An elections challenge to the March school-tax referendum has been denied.
The creator of a new political-action committee, Better Sarasota Schools for Less, filed a complaint with the Florida Division of Elections two weeks ago.
Walt Augustinowicz claimed that the Sarasota County School District violated state law by pushing voters toward a different political-action committee — one that supports the referendum.
The school district is seeking a renewal of a 1-mill property tax that generated more than $200 million since the last time it was renewed in 2006.
The referendum is billed as a way to help the district offset the $38 million in budget cuts it projects next year.
Last month, the school district sent fliers home with students, which provided talking points on why the referendum should be approved.
It also contained a sentence that read: “An independent citizens group called Citizens for Better Schools is managing the referendum campaign. More information about CBS is available online at www.SarasotaCBS.com.”
Augustinowicz claimed that sentence violated Florida statute 104.31, which states that officers or employees of state or local governments cannot use their position to influence someone’s vote.
“CBS is not an independent citizens group. It’s a PAC,” he said. “That’s our biggest gripe.”
Augustinowicz said he has e-mailed School Superintendent Lori White and each school board member several times to ask them to either remove the CBS Web site from all of its information or to add his group’s Web site. He said he never received a response.
State elections officials briefly investigated the complaint before dismissing it, citing a subsection of Statute 104.31, which states that the law “shall not be construed to limit the political activity of elected officials in a referendum election.”
Augustinowicz was not pleased.
“I think it’s a shame that they wrote a law and then created a loophole,” he said.

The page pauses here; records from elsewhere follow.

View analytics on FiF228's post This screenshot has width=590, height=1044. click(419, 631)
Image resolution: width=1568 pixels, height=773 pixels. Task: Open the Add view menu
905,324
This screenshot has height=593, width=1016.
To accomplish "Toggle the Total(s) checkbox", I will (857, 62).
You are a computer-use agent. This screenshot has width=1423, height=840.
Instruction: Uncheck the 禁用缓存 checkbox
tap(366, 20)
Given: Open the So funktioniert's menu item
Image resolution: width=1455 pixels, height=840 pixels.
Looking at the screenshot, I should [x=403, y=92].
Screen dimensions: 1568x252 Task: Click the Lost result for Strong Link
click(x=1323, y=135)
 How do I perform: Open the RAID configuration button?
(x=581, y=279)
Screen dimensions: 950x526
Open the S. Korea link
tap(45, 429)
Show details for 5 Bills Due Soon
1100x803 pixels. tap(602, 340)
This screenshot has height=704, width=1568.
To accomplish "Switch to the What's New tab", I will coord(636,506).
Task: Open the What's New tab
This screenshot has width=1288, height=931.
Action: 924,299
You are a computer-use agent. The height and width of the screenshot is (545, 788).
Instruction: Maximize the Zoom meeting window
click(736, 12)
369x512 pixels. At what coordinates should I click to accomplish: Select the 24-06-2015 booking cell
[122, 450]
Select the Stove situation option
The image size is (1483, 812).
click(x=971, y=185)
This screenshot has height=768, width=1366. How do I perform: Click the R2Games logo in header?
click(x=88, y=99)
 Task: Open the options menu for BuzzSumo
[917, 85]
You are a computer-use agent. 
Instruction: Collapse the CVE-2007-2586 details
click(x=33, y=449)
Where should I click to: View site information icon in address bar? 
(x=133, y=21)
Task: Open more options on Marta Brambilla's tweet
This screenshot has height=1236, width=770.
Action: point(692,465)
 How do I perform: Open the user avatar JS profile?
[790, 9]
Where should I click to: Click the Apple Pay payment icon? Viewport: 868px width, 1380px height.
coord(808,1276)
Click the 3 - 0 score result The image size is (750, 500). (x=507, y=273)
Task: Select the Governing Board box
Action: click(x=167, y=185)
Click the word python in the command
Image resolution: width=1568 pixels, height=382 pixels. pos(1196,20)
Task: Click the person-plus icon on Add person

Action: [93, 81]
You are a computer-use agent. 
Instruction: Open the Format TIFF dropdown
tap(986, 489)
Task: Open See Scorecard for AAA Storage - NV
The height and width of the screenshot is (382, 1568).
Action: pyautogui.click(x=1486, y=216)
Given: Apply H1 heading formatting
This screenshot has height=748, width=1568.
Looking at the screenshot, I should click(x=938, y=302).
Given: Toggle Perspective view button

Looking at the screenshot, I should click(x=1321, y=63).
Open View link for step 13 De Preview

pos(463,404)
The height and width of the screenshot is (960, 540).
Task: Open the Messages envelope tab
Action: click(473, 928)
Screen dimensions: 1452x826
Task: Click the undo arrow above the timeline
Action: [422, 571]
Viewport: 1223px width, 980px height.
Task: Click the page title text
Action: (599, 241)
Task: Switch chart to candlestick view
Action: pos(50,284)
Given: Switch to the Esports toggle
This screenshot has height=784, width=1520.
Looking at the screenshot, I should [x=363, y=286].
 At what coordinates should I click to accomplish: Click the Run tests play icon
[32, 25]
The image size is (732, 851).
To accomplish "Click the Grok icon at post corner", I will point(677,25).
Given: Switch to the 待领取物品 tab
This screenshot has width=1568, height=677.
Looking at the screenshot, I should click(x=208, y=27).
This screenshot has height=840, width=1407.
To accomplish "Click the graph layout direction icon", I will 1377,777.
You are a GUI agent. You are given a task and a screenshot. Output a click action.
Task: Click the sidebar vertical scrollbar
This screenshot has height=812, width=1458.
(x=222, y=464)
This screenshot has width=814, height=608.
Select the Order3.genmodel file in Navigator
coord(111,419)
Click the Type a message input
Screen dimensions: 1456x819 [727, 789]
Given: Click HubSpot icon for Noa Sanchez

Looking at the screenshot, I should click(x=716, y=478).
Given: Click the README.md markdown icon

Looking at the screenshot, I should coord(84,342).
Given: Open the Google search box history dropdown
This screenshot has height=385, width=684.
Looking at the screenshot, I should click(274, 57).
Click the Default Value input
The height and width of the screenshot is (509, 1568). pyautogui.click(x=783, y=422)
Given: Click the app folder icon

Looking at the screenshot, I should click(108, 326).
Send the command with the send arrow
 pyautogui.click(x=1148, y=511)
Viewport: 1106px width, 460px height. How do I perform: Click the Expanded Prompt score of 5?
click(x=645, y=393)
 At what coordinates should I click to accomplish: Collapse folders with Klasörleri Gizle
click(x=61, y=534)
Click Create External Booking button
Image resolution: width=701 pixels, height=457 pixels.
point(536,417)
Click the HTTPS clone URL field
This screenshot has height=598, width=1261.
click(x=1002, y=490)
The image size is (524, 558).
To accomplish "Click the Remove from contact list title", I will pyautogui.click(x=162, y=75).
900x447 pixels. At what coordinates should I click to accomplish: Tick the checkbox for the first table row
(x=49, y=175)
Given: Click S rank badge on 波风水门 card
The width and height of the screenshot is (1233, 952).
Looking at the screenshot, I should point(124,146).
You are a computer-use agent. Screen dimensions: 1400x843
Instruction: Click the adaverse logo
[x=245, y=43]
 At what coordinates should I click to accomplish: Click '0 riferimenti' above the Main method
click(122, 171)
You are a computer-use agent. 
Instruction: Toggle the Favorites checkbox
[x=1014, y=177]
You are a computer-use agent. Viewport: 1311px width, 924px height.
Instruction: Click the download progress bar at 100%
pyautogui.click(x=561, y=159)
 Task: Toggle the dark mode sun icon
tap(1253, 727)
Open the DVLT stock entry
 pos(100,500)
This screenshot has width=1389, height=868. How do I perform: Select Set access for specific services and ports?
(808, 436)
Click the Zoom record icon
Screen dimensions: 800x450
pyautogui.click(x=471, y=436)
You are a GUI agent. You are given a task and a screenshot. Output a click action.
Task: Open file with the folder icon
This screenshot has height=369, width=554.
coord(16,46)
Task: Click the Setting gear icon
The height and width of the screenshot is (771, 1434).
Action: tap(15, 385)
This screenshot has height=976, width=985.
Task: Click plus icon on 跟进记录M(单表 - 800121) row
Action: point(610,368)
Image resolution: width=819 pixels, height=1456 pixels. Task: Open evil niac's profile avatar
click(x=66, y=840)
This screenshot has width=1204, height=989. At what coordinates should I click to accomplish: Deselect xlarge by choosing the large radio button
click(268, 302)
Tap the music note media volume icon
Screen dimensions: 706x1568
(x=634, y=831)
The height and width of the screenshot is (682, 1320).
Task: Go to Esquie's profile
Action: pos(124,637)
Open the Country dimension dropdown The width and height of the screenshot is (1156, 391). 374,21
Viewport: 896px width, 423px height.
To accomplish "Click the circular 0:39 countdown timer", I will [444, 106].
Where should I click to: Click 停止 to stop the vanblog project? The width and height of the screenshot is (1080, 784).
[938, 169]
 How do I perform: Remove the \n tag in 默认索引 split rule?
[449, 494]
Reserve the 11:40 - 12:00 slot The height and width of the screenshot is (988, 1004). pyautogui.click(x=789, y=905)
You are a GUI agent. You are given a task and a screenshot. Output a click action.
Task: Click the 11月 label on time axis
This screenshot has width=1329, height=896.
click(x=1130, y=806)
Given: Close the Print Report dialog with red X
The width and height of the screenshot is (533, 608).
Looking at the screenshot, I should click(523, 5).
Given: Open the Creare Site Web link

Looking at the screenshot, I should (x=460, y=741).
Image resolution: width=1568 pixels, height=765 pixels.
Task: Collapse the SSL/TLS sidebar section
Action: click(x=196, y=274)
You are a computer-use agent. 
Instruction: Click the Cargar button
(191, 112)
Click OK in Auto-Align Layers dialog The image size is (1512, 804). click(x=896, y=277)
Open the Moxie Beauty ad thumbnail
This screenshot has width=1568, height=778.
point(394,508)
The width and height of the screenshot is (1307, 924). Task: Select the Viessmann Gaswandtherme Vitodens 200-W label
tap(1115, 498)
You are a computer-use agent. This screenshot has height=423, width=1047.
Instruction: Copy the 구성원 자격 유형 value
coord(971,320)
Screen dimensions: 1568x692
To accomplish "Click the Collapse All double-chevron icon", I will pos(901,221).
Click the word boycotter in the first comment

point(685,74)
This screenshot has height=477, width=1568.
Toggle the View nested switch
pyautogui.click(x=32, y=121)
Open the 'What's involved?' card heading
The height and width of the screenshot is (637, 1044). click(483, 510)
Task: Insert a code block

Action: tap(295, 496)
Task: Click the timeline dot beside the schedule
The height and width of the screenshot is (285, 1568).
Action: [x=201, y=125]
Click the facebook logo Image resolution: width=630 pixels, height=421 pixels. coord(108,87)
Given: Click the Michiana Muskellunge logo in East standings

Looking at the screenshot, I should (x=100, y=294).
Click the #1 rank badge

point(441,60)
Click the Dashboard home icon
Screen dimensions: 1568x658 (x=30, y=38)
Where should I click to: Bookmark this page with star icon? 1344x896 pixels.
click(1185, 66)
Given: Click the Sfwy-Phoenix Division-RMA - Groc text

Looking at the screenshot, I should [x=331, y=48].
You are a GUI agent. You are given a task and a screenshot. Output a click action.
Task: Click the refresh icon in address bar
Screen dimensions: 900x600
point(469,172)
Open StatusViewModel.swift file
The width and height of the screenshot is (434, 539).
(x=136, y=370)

When asked about the ruling, school spokesman Scott Ferguson said the district believes it was the right decision.
Augustinowicz said he may file another elections complaint, this time citing Florida Statute 106.113, which prohibits local governments, including school districts, from using public funds for a political advertisement concerning a referendum.
He said he would not oppose the referendum if he felt the school board was using the money wisely, but when he looks at recent school construction, he can’t support how it’s being spent.
“Yes, they’re beautiful, but do they help provide a better education?” he asked. “All the money they’ve wasted on that, they could easily pay higher teacher salaries.”
The national group Americans for Prosperity, which advocates for reducing government and taxes, is helping those who oppose the school-tax referendum to let their feelings be known through a letter-writing campaign.
It is providing people a blank “letter to the editor” to write their thoughts about the referendum. The letter is then e-mailed to Sarasota newspapers.
In just one day this week, The Sarasota Observer received nearly 50 e-mails from Americans for Prosperity. Most were anti-referendum. A few were pro-referendum. And four read like this:
Dear Editor Sarasota Observer,
[insert your message here]
Florida Statute 104.31
Walt Augustinowicz’s complaint cited the following passage in the Florida statutes:
(1) No officer or employee of the state, or of any county or municipality thereof, except as hereinafter exempted from provisions hereof, shall:
(a) Use his or her official authority or influence for the purpose of interfering with an election or a nomination of office or coercing or influencing another person’s vote or affecting the result thereof.
In dismissing the complaint, state elections officials cited this subsection of the same statute:
(4) Nothing contained in this section or in any county or municipal charter shall be deemed to prohibit any public employee from expressing his or her opinions on any candidate or issue or from participating in any political campaign during the employee’s off-duty hours.